In controlled clinical trials in patients with asthma, the onset of improvement in pulmonary function, as measured by maximum midexpiratory flow rate (MMEF), was within 30 minutes after a dose of albuterol tablets, with peak improvement occurring between 2 and 3 hours. In controlled clinical trials in which measurements were conducted for 6 hours, clinically significant improvement (defined as maintaining a 15% or more increase in forced expiratory volume in 1 second [FEV 1 ] and a 20% or more increase in MMEF over baseline values) was observed in 60% of patients at 4 hours and in 40% at 6 hours. In other single-dose, controlled clinical trials, clinically significant improvement was observed in at least 40% of the patients at 8 hours. No decrease in the effectiveness of albuterol tablets was reported in patients who received long-term treatment with the drug in uncontrolled studies for periods up to 6 months.

Clinical Studies

Clinical Trials

In controlled clinical trials in patients with asthma, the onset of improvement in pulmonary function, as measured by maximum midexpiratory flow rate (MMEF), was within 30 minutes after a dose of albuterol tablets, with peak improvement occurring between 2 and 3 hours. In controlled clinical trials in which measurements were conducted for 6 hours, clinically significant improvement (defined as maintaining a 15% or more increase in forced expiratory volume in 1 second [FEV 1 ] and a 20% or more increase in MMEF over baseline values) was observed in 60% of patients at 4 hours and in 40% at 6 hours. In other single-dose, controlled clinical trials, clinically significant improvement was observed in at least 40% of the patients at 8 hours. No decrease in the effectiveness of albuterol tablets was reported in patients who received long-term treatment with the drug in uncontrolled studies for periods up to 6 months.

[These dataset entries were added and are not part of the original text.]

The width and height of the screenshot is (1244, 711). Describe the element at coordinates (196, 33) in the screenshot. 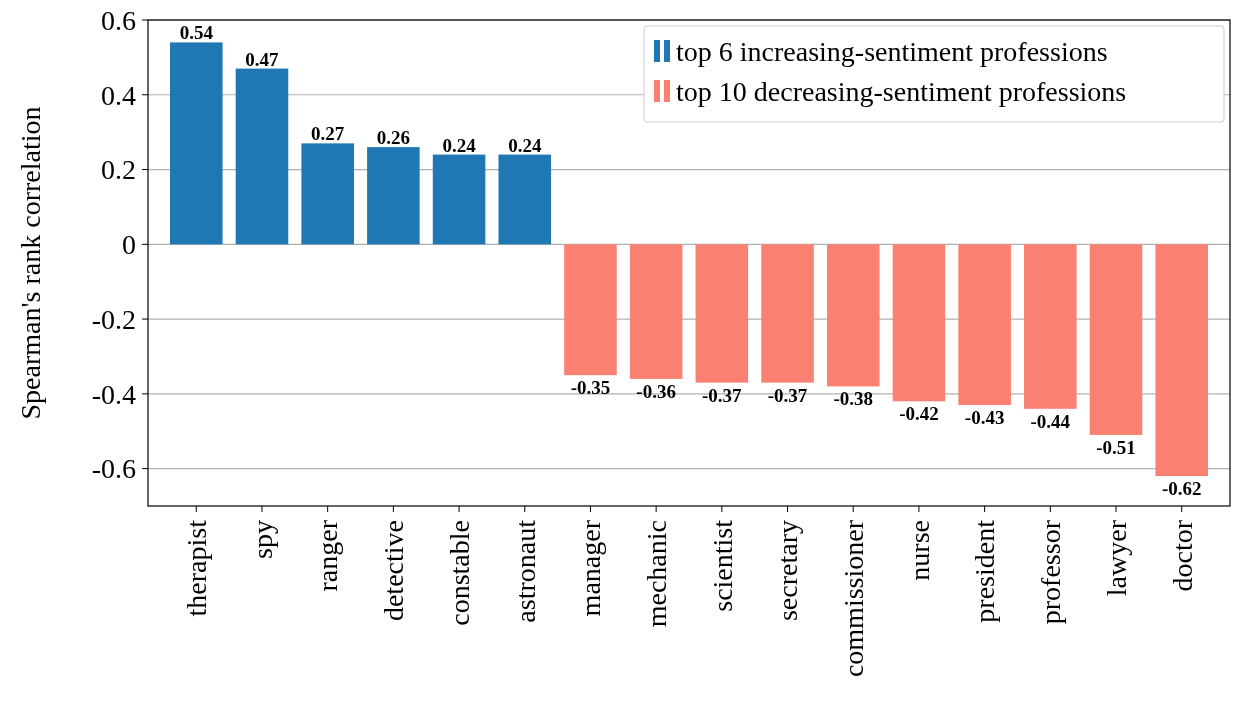

I see `data-label: 0.54` at that location.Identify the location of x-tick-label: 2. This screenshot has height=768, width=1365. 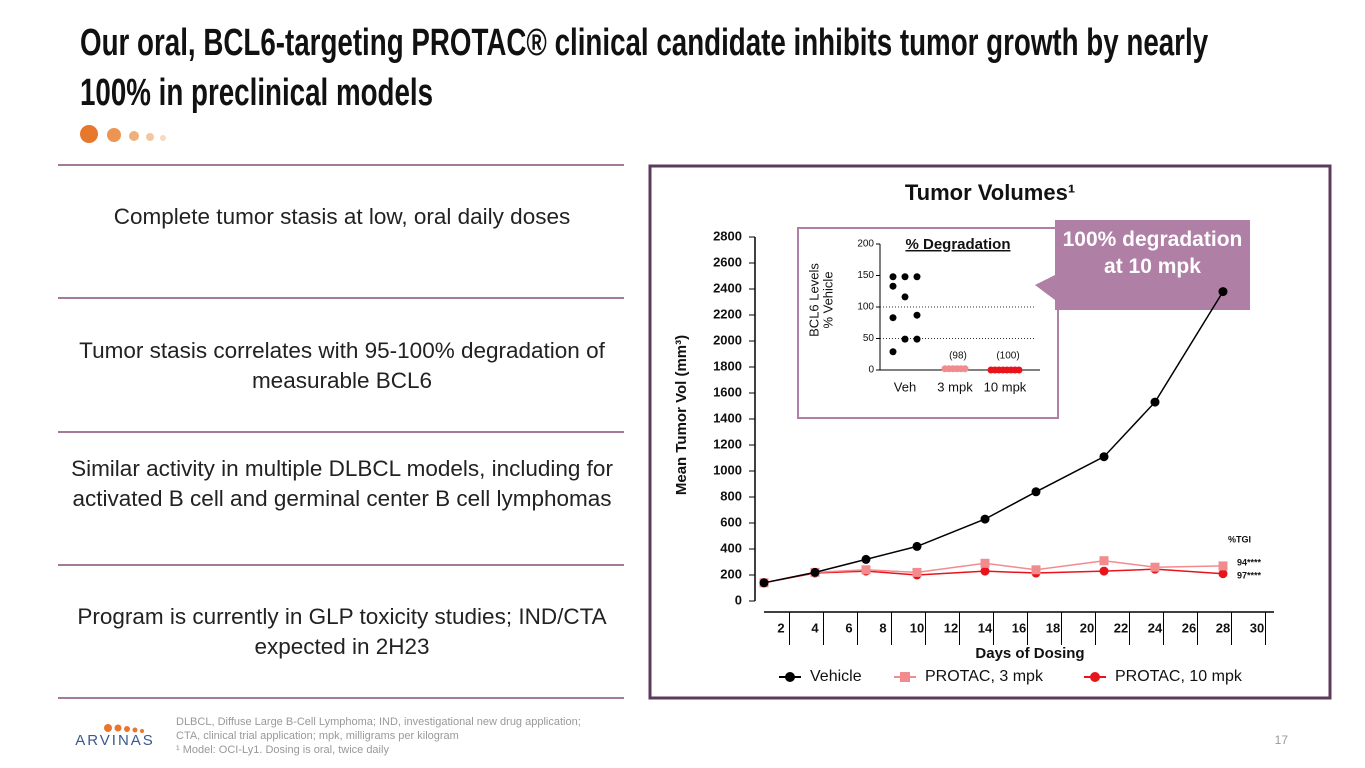
(780, 628).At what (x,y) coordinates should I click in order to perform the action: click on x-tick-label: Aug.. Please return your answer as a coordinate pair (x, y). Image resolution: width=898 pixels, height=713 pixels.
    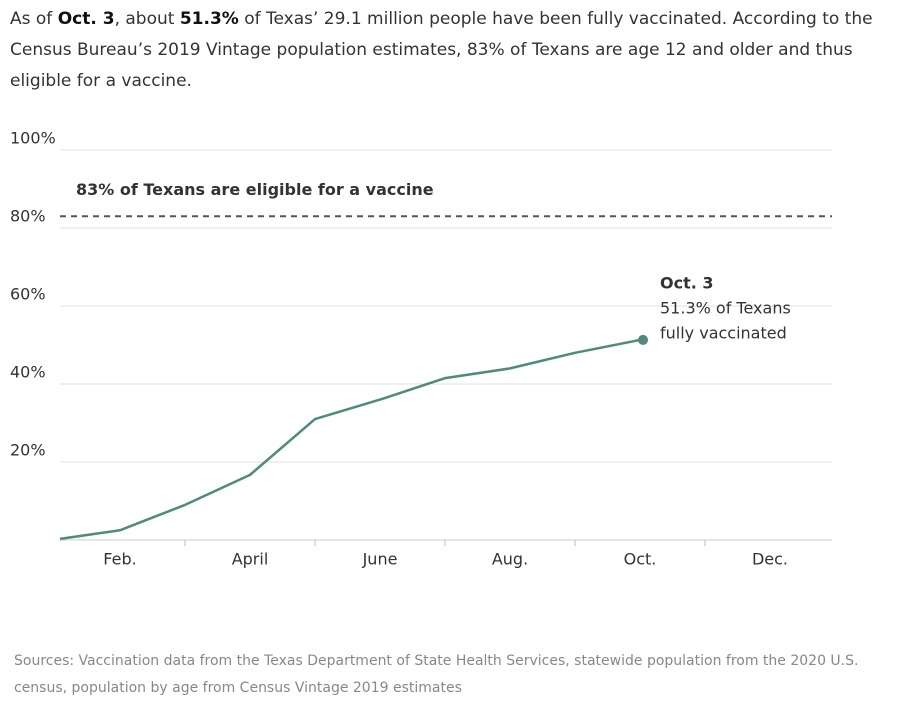
    Looking at the image, I should click on (510, 560).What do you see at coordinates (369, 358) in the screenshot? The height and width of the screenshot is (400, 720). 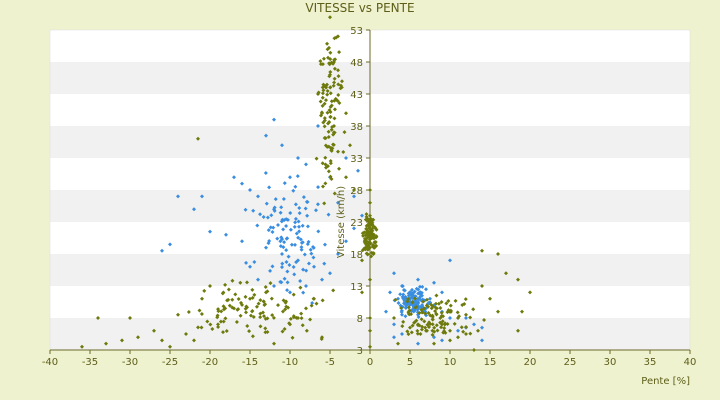 I see `x-axis: -40 -35 -30 -25 -20 -15 -10 -5 0 5 10 15 20 25 30 35 40` at bounding box center [369, 358].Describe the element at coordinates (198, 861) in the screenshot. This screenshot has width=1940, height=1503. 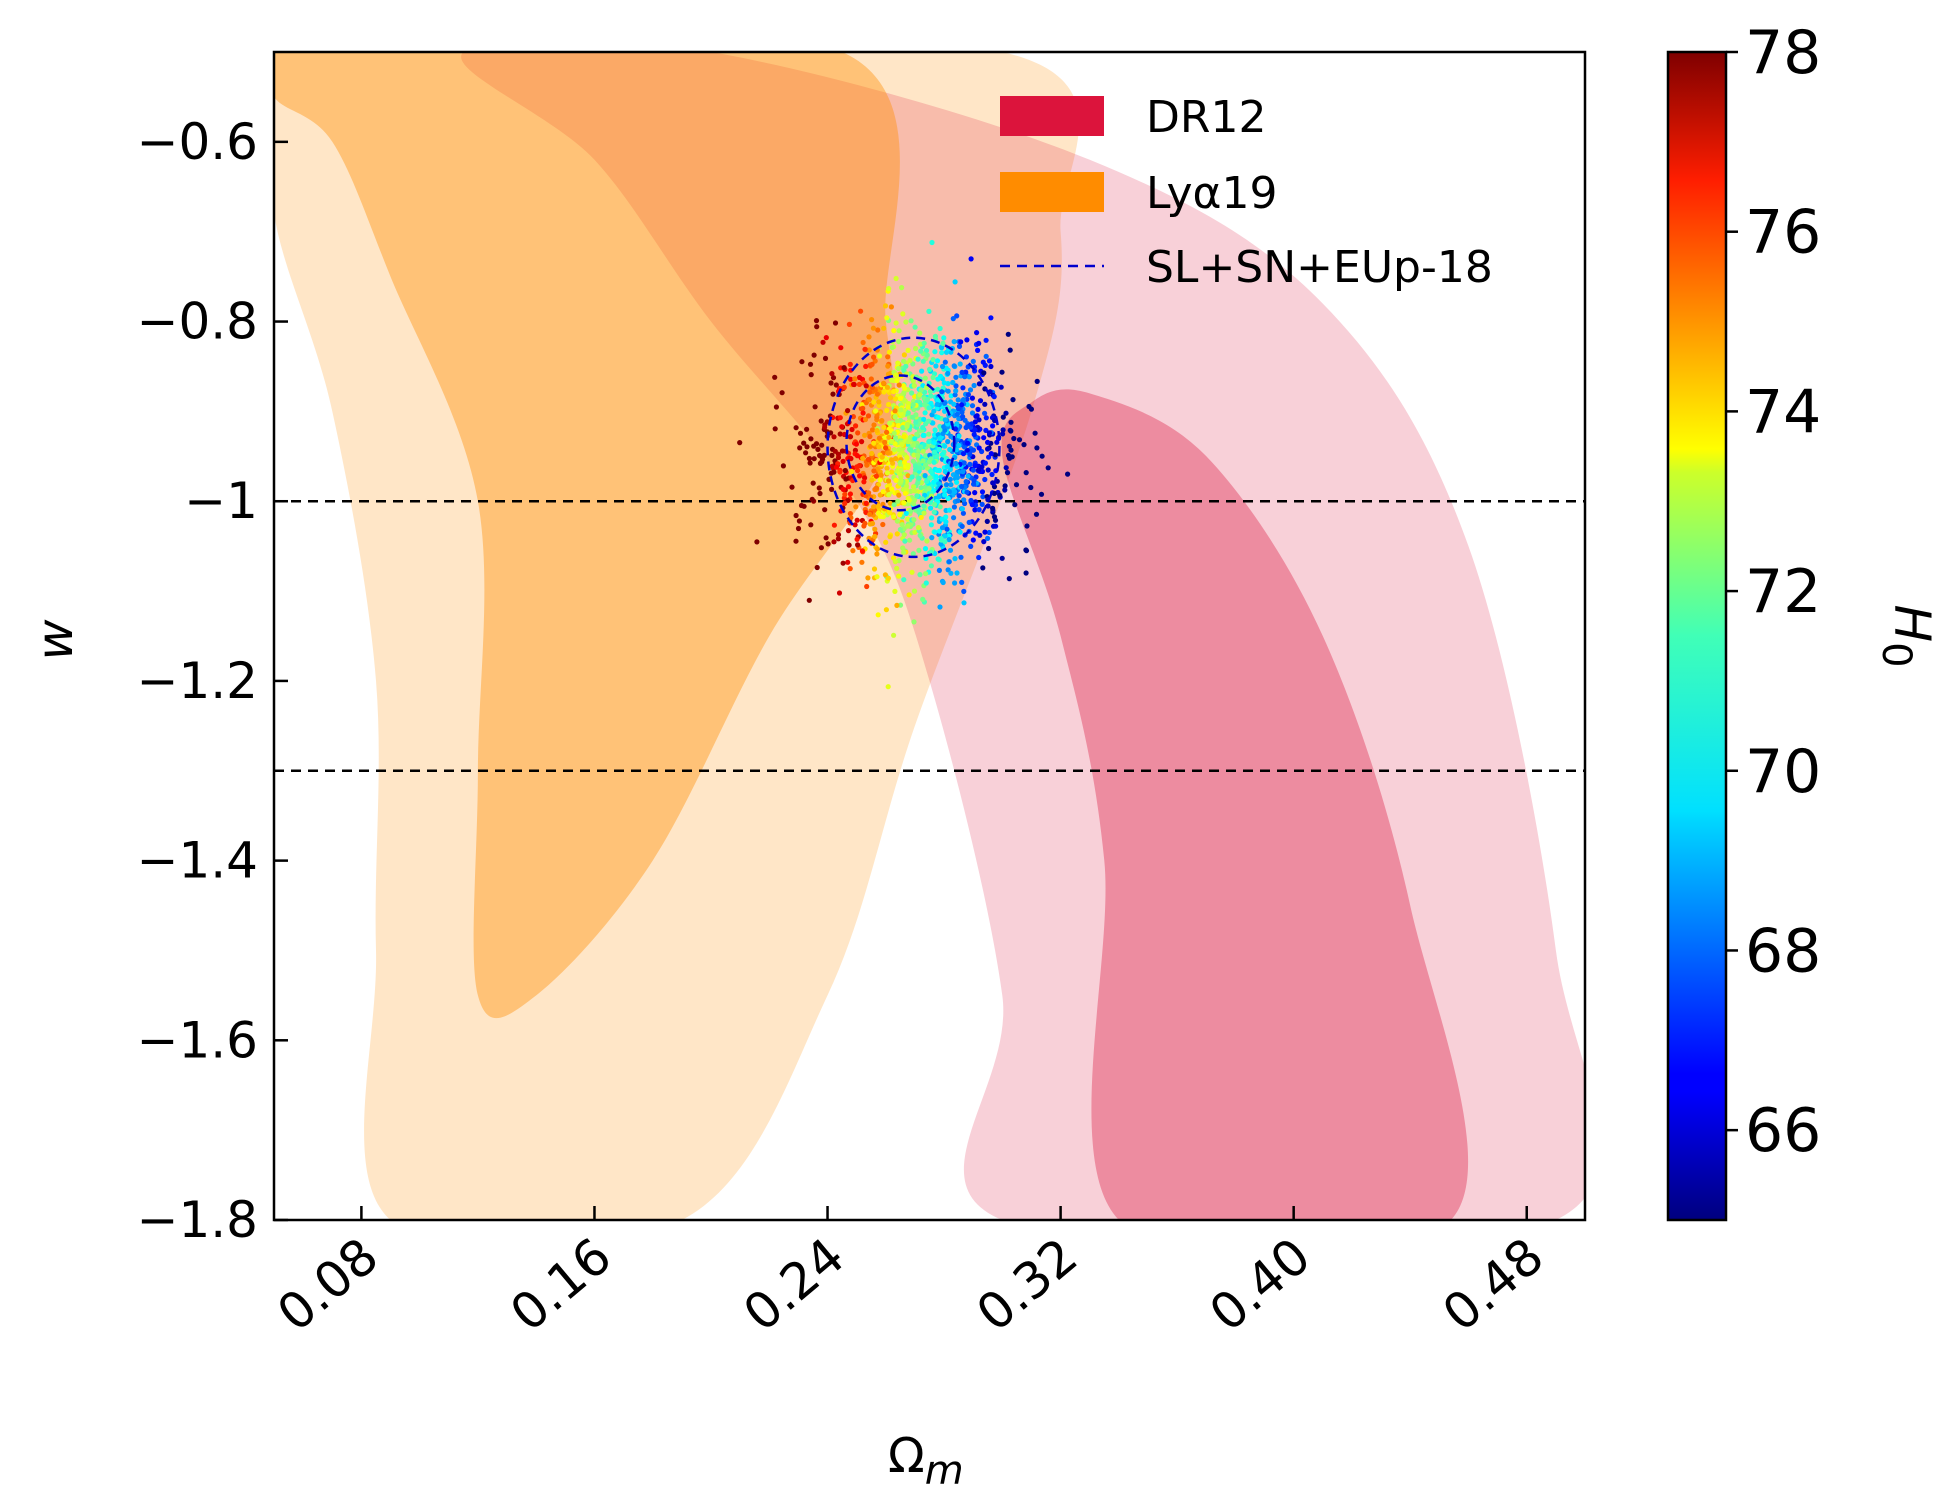
I see `y-tick-label: −1.4` at that location.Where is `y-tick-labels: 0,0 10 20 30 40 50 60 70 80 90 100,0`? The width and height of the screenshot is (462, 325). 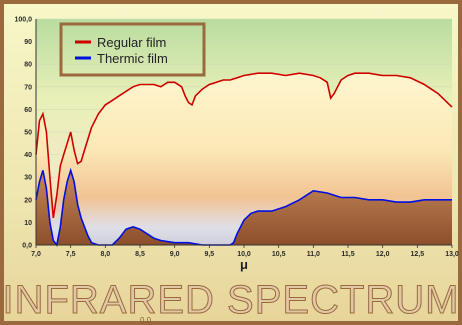 y-tick-labels: 0,0 10 20 30 40 50 60 70 80 90 100,0 is located at coordinates (23, 134).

How Supplied/Storage & Handling

HOW SUPPLIED

Albuterol tablets, USP; 2 mg of albuterol as the sulfate, are white, round, scored, debossed MP 47

Bottles of 100

NDC 53489-176-01

Bottles of 500

NDC 53489-176-05

Albuterol tablets, USP; 4 mg of albuterol as the sulfate, are white, round, scored, debossed MP 88

Bottles of 100

NDC 53489-177-01

Bottles of 500

NDC 53489-177-05

Store at 20° to 25°C (68° to 77°F).

[See USP Controlled Room Temperature]

DISPENSE IN TIGHT, LIGHT-RESISTANT CONTAINER.